One is about looking at art for ITSELF. You try to see the creator's intention and how well that is accomplished in the piece (and how worthy that intention was in the first place). Objective conclusions can be drawn about the quality in these cases (or at least, we can reach for them).

The other is more about how it speaks to the viewer PERSONALLY. If I like a painting of the woods better than the lake, and it's because it reminds me of the woods in my childhood, I'm not making a judgment on the piece as much as something already inside myself. The opinion may not match up with the paintings objective worth, and this can be admitted without my liking it any less (or more).

In the first case, I would say a urinal is less beautiful, because of what it was made for.
A movie is different, although its purpose is largely to make money, unlike a urinal, the purpose is to make money by being something entertaining or "beautiful," and should be judged by how that is accomplished.

Something not originally created as art might become viewed as art over time, but that comes of being held to new standards, not because there are none.

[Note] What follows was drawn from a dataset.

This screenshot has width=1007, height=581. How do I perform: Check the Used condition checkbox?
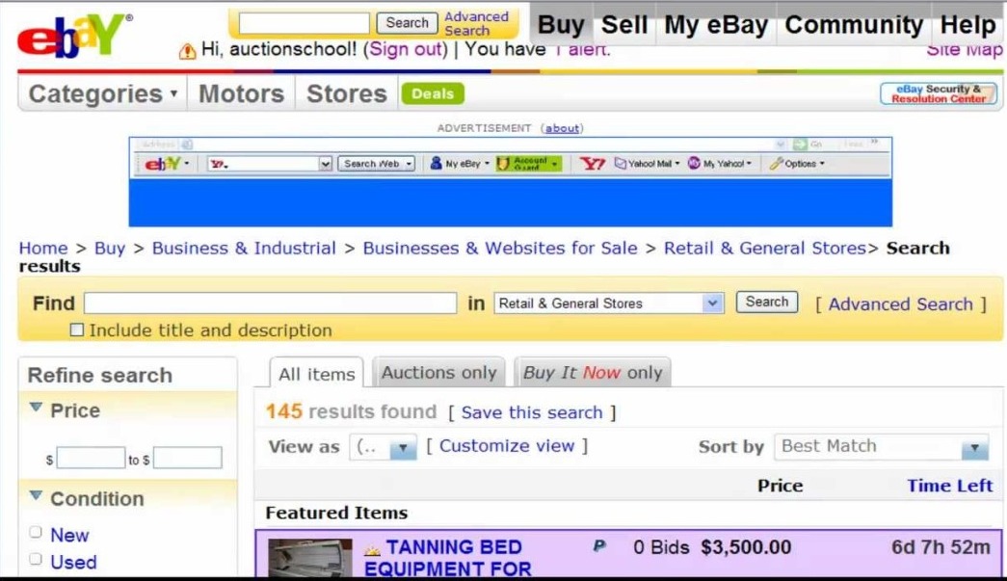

I think when people argue that nothing is objective, they are mainly thinking of art as something that brings out what is inside themselves already (like in the second definition), and that is a bit close minded in its own way.

It's the difference between preferences and fact. They do exist at the same time, but the "subjective" preferences are always what we rush to give weight to without looking at a piece for what we can learn from IT. What a loss to write off Michelangelo because you think he's too pink!